DOCUMENTO FUENTE →
◆ ◆ ◆ ◆ ◆

La economía libidinal del brutalismo ya no pasa por la represión o la contención pulsional, sino por el desenfreno, la desinhibición, la desublimación y la ausencia de límites.

Por Amador Fernández-Savater


"Lo significativo no es lo que acaba y consagra, sino lo que inicia, anuncia y prefigura"

Achille Mbembe

 

¿En qué tiempo vivimos? ¿Cómo calificar nuestra época? Algo decisivo se juega, para el pensamiento crítico, en esta cuestión de los nombres. Los nombres de la época. El mapa de los nombres orienta estrategias, señala los movimientos del adversario, revela resistencias posibles.

¿A qué nos enfrentamos hoy? Si no sabemos cómo se llama, ¿cómo lo vamos a combatir?  

El pensador camerunés Achille Mbembe propone el término de “brutalismo”. Proveniente del universo de la arquitectura, donde denomina un estilo de construcción masivo, industrial, altamente contaminante, el brutalismo como imagen del mundo contemporáneo nombra un proceso de guerra total contra la materia.


El diagnóstico de Mbembe no es simplemente político o económico, cultural ni siquiera antropológico, sino civilizatorio, cósmico, cosmopolítico. Designa la relación dominante con lo existente. Una relación de forzamiento y extracción, de explotación intensiva y depredación.  

El mundo se ha convertido en una gigantesca mina a cielo abierto. La función de los poderes contemporáneos, dice Mbembe, es “hacer posible la extracción”. Hay una versión derechista del brutalismo y una versión progresista, pero ambas gestionan con distintas intensidades y modalidades una misma empresa de perforación. De los cuerpos y los territorios, pasando por el lenguaje y lo simbólico.

¿Un nuevo imperialismo? Sí, pero que ya no instituye o edifica una civilización de valores, una nueva idea del Bien o una cultura superior, sino que fractura y fisura los cuerpos –individuales, colectivos, terrestres– para extraer de ellos todo tipo de energías hasta el agotamiento, amenazando así con la “combustión del mundo”.  

Mbembe identifica tendencias a nivel planetario que afectan a la humanidad en su conjunto. Pero piensa desde un lugar particular: África, su historia, sus heridas y sus resistencias. El mundo entero experimenta hoy un “devenir negro” en el que la distinción entre el ser humano, la cosa y la mercancía tiende a desaparecer. El esclavo negro prefigura una tendencia global. Todos estamos en peligro. 

 

Economía libidinal brutalista


¿Qué tipo de ser humano, de subjetividades y deseos, quiere producir el brutalismo contemporáneo?

◆ ◆ ◆ ◆ ◆

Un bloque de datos
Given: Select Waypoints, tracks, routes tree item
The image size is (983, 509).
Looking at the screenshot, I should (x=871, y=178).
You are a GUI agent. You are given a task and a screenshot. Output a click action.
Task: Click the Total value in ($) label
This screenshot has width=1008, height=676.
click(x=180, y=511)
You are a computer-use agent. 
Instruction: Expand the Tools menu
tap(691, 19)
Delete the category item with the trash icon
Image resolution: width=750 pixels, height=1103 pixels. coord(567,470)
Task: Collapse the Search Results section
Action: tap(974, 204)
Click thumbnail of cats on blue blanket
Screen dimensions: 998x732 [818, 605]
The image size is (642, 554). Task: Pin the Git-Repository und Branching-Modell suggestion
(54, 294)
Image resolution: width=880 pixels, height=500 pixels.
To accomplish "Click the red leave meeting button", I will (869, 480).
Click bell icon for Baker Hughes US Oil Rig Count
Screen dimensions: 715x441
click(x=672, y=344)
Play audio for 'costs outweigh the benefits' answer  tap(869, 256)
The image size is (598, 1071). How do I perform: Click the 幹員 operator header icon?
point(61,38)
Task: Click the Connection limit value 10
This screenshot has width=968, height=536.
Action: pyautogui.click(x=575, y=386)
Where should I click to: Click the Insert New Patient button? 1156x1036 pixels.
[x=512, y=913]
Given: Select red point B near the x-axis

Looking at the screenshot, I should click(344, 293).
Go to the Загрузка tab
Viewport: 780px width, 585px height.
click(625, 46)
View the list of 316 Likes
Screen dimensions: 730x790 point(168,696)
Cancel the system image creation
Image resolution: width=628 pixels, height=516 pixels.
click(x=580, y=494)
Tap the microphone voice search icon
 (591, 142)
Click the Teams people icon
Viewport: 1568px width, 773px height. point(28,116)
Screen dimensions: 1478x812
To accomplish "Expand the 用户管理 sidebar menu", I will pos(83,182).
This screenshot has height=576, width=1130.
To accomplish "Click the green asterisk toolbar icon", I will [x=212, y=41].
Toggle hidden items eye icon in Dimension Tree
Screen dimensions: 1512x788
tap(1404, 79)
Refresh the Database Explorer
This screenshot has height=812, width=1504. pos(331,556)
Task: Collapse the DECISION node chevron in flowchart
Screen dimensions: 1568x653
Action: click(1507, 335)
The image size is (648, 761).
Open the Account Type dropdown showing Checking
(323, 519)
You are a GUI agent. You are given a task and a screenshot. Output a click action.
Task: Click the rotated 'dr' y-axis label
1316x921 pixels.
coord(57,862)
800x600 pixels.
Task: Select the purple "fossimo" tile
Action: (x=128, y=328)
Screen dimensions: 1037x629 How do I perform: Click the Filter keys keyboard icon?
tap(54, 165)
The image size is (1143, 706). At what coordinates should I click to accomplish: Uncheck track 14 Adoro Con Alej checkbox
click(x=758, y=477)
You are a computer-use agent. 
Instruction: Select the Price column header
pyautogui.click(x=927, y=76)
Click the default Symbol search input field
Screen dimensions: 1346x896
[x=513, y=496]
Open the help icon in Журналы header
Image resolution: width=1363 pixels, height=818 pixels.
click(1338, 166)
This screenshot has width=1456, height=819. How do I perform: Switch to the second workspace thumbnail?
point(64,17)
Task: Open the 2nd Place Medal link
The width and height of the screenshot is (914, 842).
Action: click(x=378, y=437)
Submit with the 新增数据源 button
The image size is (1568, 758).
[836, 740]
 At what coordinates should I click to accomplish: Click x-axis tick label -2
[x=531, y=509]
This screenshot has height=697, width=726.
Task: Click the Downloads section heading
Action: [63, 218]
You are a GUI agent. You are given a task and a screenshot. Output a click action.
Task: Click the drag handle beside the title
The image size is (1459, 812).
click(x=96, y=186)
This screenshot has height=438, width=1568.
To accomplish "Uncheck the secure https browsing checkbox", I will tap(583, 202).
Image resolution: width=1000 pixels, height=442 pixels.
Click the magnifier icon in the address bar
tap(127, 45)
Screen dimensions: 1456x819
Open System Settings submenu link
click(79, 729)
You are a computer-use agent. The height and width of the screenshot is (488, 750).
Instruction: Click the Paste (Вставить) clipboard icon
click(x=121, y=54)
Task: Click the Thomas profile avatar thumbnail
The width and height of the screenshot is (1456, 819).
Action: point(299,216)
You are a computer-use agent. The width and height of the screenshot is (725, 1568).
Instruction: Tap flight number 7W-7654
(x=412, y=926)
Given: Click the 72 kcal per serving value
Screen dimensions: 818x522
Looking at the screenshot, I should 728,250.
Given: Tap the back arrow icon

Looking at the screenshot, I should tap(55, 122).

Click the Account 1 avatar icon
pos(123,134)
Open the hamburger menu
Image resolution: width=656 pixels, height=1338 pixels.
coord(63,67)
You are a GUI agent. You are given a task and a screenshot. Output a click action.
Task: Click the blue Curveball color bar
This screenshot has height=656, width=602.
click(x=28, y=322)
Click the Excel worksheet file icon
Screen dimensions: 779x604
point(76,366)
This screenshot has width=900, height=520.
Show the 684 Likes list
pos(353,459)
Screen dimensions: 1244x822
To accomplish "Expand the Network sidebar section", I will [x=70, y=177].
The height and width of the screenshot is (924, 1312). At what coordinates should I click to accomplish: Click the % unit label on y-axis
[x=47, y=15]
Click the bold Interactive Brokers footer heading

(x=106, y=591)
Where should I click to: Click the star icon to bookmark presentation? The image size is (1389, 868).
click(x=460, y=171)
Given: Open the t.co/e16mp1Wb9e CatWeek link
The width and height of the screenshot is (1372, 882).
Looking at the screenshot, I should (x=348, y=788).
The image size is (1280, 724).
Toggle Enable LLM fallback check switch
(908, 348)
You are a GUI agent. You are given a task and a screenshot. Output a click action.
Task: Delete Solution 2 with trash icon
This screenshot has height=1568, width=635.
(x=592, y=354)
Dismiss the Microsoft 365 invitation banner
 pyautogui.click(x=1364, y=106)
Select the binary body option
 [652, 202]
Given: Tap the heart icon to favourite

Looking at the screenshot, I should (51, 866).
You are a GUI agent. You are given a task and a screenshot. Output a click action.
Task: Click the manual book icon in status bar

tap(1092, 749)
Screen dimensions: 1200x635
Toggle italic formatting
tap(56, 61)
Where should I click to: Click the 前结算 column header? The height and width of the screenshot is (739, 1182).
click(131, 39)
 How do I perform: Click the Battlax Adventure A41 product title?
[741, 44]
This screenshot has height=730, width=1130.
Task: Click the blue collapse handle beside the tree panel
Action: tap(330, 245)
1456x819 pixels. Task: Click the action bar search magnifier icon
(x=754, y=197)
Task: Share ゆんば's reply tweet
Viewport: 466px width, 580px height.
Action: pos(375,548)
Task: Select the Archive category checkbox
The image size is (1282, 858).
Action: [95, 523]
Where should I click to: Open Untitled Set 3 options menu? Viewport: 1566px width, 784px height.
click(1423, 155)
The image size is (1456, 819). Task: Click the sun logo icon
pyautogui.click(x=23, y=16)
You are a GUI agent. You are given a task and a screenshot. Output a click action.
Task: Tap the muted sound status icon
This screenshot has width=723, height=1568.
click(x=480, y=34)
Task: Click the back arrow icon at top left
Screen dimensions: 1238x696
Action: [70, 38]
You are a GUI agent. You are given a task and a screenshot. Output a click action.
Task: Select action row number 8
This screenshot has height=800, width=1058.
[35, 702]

◆ ◆ ◆ ◆ ◆

INSTRUCCIONES DE TRABAJO →
a – ¿Concuerdan con el texto sobre el brutalismo estas afirmaciones? Responde sí o no a cada una y cita textualmente las palabras del texto que lo deciden. (i) El término "brutalismo" procede de la arquitectura. (ii) Según el texto, solo existe una versión derechista del brutalismo. (iii) Mbembe piensa desde Europa.
b – Transcribe literalmente el fragmento del texto sobre el brutalismo que empieza con "La economía libidinal" y continúa hasta "revela resistencias posibles.".

SOLUCIONES POR TAREA →
a –
(i) Sí: "Proveniente del universo de la arquitectura"
(ii) No: "Hay una versión derechista del brutalismo y una versión progresista"
(iii) No: "Pero piensa desde un lugar particular: África"

b –
La economía libidinal del brutalismo ya no pasa por la represión o la contención pulsional, sino por el desenfreno, la desinhibición, la desublimación y la ausencia de límites.

Por Amador Fernández-Savater


"Lo significativo no es lo que acaba y consagra, sino lo que inicia, anuncia y prefigura"

Achille Mbembe

 

¿En qué tiempo vivimos? ¿Cómo calificar nuestra época? Algo decisivo se juega, para el pensamiento crítico, en esta cuestión de los nombres. Los nombres de la época. El mapa de los nombres orienta estrategias, señala los movimientos del adversario, revela resistencias posibles.